== Stored data

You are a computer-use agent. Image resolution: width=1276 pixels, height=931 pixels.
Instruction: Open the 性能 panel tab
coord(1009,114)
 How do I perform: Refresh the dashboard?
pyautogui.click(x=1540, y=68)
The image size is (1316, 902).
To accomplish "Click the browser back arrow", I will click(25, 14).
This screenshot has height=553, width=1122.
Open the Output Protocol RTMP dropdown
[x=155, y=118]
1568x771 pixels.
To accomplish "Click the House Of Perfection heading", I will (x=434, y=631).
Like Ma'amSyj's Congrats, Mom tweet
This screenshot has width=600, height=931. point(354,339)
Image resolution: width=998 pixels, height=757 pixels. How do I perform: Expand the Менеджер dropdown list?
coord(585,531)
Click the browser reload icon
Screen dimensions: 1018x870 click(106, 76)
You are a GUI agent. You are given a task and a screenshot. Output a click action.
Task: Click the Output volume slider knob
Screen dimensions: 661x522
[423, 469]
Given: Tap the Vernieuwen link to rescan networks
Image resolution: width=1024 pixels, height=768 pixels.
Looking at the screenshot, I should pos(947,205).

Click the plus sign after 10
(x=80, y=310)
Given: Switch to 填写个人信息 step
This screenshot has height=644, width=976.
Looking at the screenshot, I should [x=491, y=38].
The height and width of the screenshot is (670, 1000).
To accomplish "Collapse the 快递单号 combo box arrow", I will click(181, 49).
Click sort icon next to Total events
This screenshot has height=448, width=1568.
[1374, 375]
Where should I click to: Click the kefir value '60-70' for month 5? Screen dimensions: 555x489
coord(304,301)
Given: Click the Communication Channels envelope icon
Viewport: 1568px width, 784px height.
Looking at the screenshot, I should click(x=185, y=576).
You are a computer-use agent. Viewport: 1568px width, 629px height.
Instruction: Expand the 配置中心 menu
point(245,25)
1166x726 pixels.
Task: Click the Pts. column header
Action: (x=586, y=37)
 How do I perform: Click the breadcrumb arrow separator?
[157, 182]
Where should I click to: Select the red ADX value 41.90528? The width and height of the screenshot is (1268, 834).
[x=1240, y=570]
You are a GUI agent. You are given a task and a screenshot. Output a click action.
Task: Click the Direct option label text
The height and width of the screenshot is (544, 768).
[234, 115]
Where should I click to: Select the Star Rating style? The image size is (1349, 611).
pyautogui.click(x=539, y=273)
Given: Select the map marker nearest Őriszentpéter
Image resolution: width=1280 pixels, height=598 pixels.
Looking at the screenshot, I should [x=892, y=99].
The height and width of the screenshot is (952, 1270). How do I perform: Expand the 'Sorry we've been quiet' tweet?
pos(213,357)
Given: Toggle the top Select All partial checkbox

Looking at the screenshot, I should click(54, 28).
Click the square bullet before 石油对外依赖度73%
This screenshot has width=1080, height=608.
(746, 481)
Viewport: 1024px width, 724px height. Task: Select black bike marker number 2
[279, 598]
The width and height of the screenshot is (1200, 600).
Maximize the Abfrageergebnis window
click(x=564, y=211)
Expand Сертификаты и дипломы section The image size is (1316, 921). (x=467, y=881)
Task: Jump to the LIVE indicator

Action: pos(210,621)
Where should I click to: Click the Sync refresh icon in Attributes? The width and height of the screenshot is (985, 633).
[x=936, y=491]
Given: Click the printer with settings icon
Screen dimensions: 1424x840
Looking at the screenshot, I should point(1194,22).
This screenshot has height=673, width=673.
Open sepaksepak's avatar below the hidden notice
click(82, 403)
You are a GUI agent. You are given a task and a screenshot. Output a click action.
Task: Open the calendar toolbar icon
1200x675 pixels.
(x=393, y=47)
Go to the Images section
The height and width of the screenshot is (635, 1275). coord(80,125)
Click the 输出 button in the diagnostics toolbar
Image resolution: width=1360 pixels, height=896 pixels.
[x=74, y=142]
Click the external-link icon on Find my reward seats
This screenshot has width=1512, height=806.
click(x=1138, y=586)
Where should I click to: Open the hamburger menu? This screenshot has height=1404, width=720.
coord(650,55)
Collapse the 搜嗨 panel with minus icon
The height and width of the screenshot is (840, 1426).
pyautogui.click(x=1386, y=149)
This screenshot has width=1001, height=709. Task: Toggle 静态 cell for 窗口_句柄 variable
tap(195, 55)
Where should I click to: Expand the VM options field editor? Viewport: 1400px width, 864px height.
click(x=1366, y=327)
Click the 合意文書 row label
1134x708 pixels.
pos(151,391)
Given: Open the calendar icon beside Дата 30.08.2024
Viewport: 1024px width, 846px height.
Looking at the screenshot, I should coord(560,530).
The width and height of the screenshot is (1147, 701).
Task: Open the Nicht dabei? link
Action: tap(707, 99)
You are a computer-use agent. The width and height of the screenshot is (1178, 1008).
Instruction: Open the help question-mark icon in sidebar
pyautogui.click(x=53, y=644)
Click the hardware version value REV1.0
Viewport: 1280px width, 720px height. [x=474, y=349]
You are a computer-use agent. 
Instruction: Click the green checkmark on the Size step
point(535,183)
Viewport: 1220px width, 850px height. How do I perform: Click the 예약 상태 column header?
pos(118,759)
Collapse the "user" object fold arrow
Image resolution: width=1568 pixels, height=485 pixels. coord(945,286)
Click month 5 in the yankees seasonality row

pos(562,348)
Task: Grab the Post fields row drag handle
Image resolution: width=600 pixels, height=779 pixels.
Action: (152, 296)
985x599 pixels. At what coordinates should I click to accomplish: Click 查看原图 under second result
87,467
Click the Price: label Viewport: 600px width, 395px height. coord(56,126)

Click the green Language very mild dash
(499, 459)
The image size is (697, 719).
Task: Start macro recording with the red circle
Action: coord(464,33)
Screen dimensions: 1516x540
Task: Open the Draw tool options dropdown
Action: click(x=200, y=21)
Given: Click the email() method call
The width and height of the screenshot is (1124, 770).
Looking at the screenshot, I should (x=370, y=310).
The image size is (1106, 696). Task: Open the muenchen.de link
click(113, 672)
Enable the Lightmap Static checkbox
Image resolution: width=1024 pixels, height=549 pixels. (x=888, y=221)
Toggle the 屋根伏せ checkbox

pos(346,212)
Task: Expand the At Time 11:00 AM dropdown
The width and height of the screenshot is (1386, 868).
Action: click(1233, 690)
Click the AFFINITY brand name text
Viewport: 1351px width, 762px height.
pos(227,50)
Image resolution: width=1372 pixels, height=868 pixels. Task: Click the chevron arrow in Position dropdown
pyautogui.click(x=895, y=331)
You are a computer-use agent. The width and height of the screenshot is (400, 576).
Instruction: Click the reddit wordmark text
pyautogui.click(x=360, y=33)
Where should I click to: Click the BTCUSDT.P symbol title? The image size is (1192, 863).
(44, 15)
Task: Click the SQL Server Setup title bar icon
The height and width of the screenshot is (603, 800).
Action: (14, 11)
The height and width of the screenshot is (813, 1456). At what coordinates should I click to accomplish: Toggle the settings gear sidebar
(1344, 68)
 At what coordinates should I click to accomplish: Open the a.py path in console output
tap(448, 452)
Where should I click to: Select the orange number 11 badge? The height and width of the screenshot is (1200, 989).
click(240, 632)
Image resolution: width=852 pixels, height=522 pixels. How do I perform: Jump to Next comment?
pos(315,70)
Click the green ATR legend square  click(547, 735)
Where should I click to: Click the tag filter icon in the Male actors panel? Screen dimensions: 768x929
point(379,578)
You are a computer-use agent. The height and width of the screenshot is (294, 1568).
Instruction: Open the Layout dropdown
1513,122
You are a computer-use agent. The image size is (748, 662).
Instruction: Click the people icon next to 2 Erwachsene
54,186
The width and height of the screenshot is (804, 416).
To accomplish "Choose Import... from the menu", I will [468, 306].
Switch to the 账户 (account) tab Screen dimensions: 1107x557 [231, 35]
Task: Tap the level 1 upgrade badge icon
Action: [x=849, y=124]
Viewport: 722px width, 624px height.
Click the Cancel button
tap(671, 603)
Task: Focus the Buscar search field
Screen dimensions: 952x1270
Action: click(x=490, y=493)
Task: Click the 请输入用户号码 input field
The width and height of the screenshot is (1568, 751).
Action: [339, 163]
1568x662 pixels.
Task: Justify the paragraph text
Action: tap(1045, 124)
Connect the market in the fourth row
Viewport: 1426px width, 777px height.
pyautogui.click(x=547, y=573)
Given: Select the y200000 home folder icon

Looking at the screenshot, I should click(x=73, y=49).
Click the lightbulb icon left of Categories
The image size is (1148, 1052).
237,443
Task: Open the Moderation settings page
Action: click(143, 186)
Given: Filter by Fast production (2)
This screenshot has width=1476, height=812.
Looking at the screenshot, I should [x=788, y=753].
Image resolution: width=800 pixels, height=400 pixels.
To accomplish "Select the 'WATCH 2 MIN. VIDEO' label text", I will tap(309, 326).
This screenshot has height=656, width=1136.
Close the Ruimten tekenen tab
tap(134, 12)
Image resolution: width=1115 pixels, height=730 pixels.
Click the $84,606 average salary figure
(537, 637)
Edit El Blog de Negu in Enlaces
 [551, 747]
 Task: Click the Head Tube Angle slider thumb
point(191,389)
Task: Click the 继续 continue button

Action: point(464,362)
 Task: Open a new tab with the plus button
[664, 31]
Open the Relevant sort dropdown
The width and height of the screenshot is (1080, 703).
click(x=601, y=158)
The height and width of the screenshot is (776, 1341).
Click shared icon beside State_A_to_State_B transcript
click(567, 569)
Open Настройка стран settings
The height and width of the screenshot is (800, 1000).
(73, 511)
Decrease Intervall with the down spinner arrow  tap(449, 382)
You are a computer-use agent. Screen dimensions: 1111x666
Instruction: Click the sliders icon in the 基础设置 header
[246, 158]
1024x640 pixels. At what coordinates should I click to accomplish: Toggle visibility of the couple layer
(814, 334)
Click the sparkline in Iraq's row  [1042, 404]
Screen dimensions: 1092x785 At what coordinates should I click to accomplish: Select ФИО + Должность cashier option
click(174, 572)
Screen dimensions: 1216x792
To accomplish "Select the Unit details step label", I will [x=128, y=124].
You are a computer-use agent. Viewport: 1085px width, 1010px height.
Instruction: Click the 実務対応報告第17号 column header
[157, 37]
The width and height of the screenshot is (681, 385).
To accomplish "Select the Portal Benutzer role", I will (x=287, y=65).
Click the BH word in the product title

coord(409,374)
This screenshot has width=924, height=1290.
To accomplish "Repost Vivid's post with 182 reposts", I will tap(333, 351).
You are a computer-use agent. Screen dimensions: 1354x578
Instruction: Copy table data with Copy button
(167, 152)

====

• _Aim of the exercise_: Each line of the entries holding the string "computer" should be found and copied.

• _Your solution_:
You are a computer-use agent. Image resolution: width=1276 pixels, height=931 pixels.
You are a computer-use agent. Viewport: 1568px width, 629px height.
You are a computer-use agent. The width and height of the screenshot is (1178, 1008).
You are a computer-use agent. 
You are a computer-use agent. The width and height of the screenshot is (400, 576).
You are a computer-use agent. The height and width of the screenshot is (294, 1568).
You are a computer-use agent. The image size is (748, 662).
You are a computer-use agent. Screen dimensions: 1111x666
You are a computer-use agent. Viewport: 1085px width, 1010px height.
You are a computer-use agent. Screen dimensions: 1354x578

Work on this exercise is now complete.